* [Exercise aim]: Rewrite the data from the line containing "At what (x,y)" through the end, swapping "screenshot" for "screen capture" and keeping everything else unchanged. Omit the pictures from your answer.

Screenshot grounding data:
********
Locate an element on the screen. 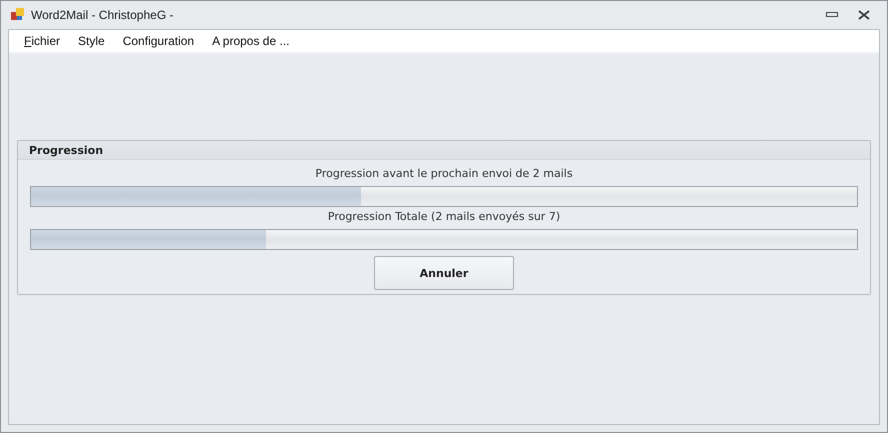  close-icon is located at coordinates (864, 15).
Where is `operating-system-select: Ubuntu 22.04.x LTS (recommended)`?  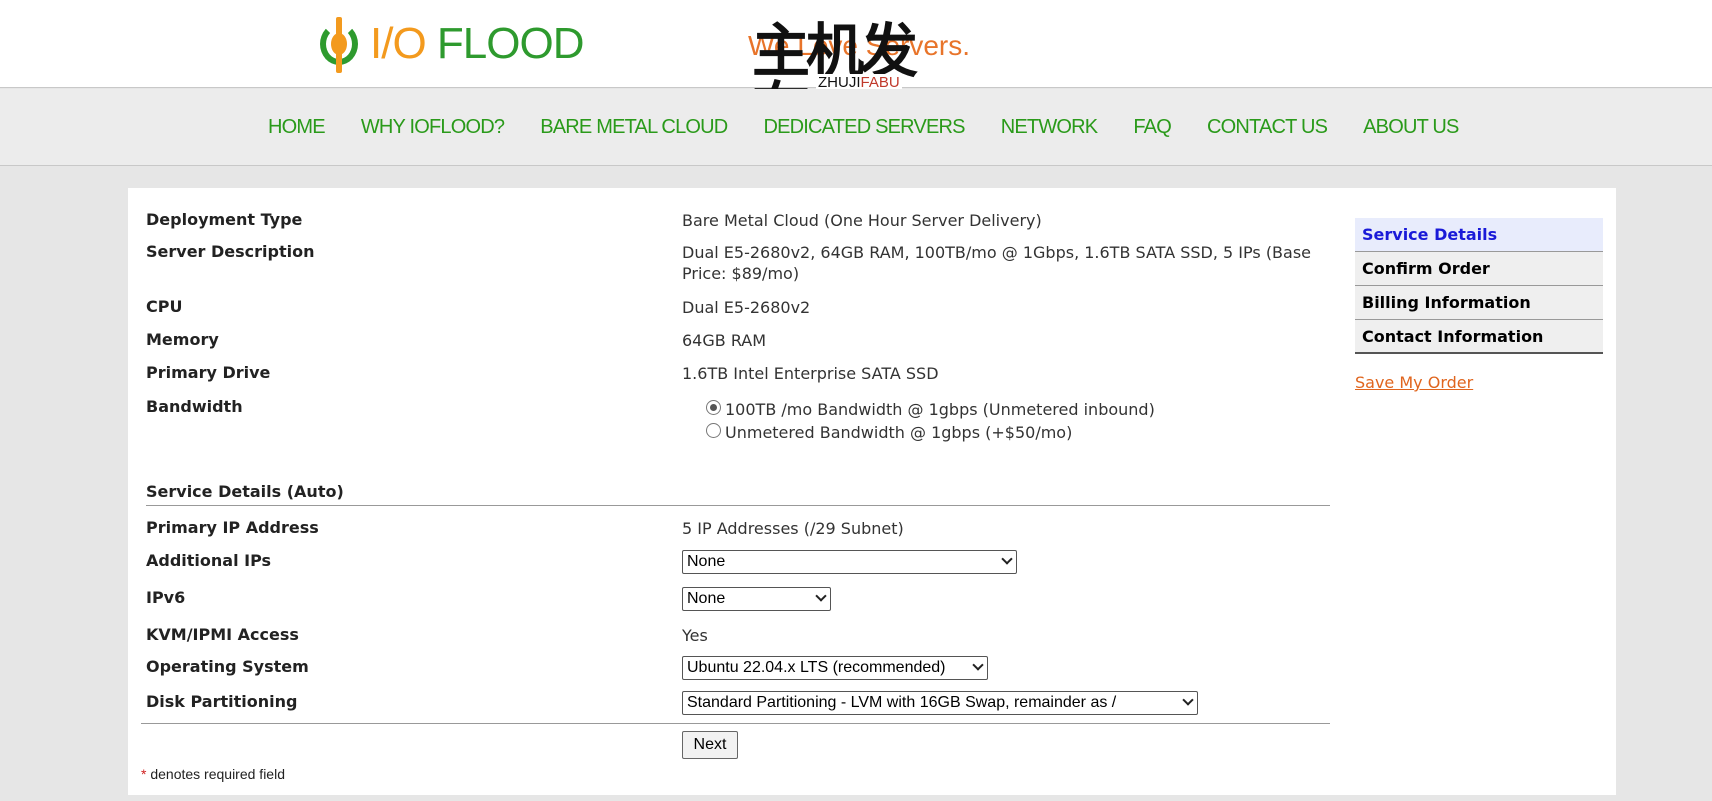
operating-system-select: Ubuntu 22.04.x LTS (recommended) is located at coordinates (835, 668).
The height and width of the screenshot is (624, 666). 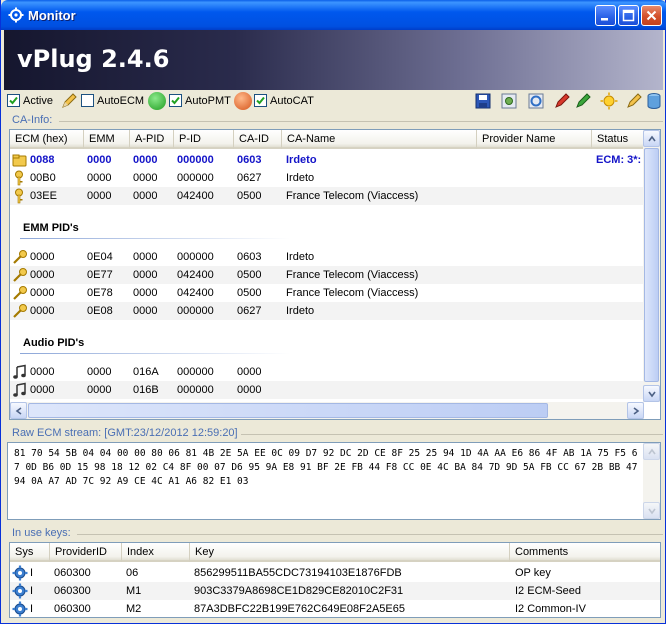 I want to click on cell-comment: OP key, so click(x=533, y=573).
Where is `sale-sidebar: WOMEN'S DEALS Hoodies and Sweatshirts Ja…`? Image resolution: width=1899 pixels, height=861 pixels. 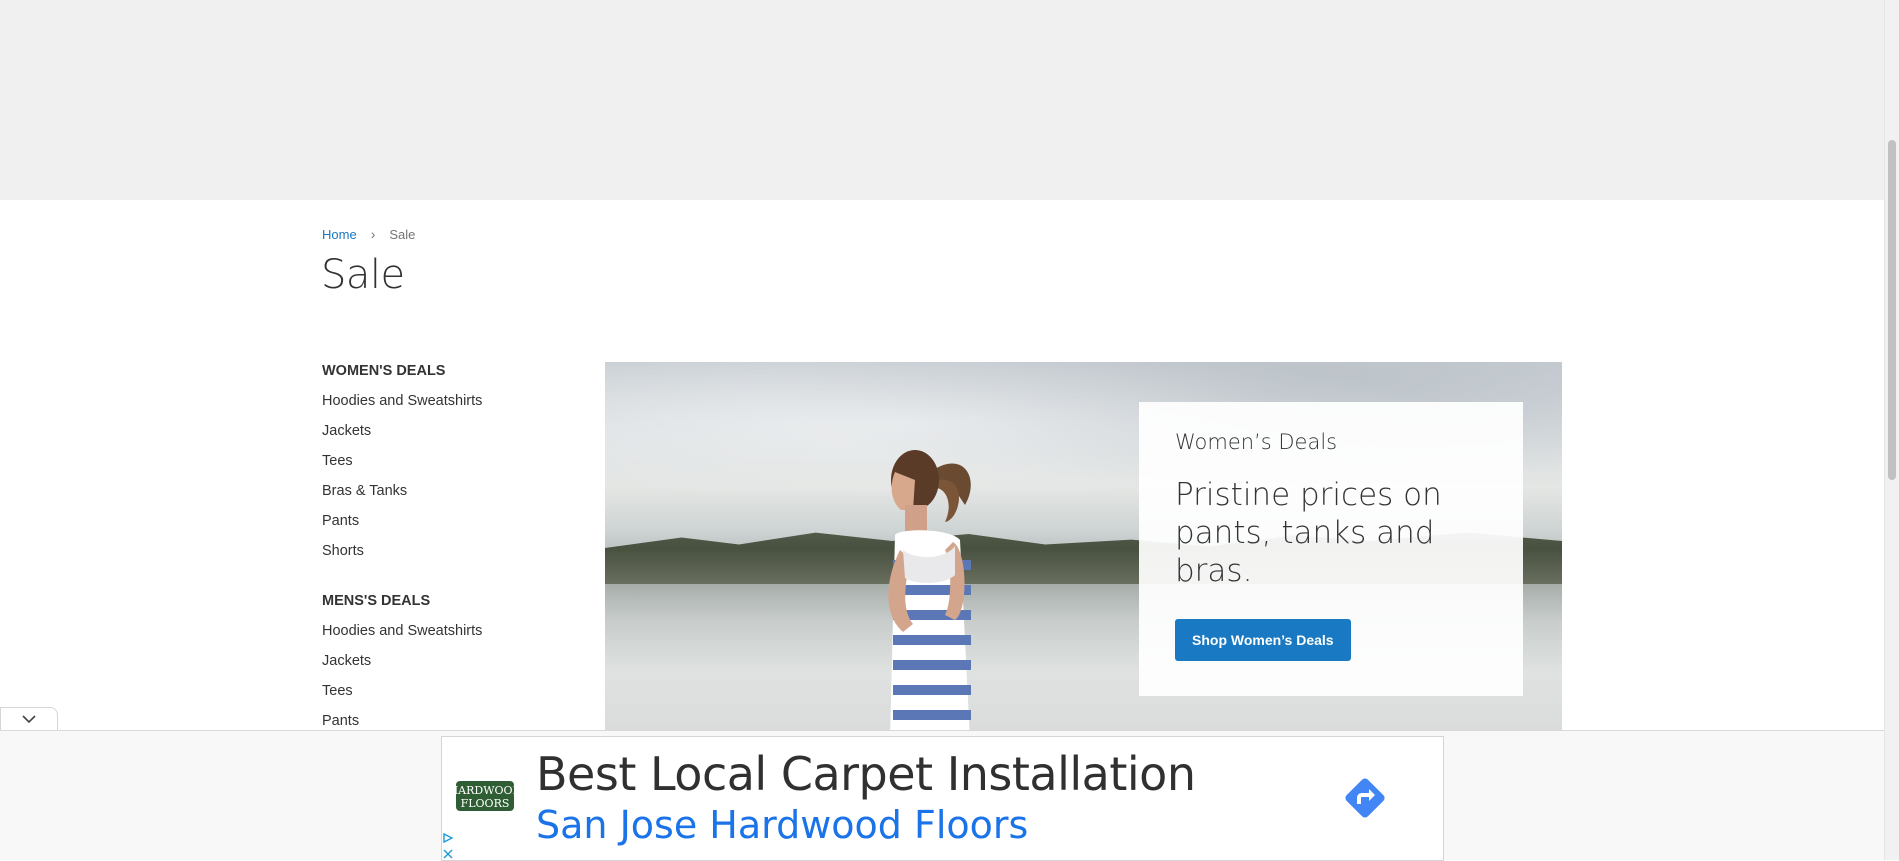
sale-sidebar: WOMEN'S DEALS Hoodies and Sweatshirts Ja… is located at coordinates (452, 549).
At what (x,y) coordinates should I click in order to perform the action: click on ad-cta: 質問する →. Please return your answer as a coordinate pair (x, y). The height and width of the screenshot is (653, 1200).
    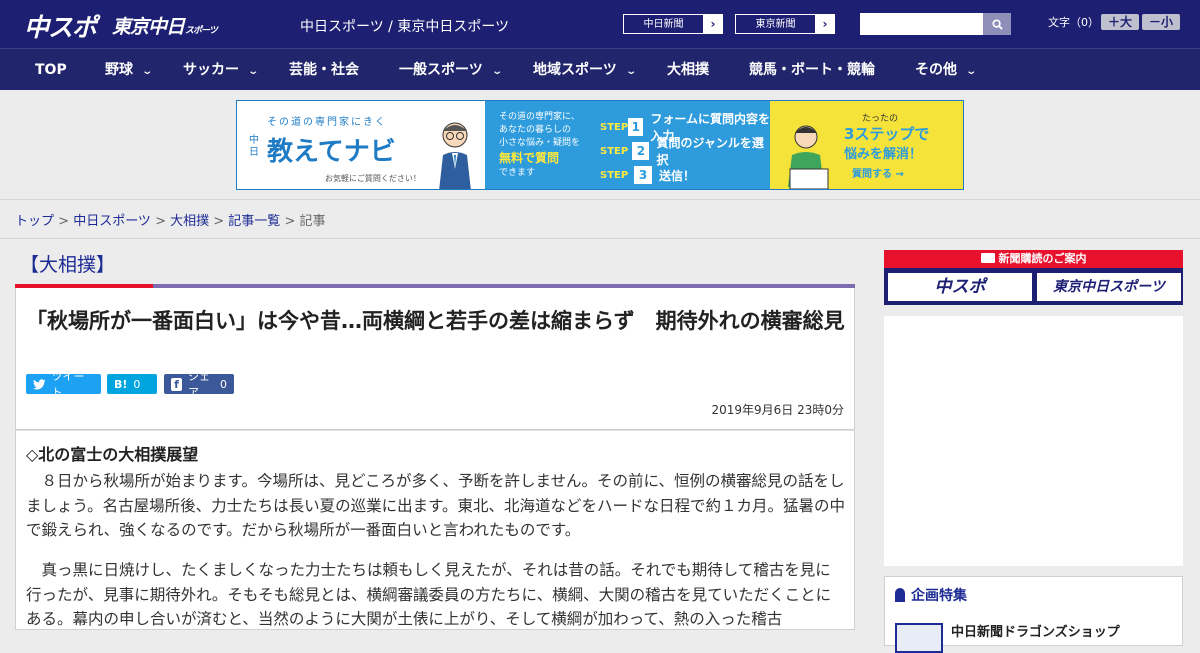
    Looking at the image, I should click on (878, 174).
********
* [Solution below]:
At what (x,y) coordinates should I click in order to perform the action: click on ad-cta: 質問する →. Please return your answer as a coordinate pair (x, y). The height and width of the screen capture is (653, 1200).
    Looking at the image, I should click on (878, 174).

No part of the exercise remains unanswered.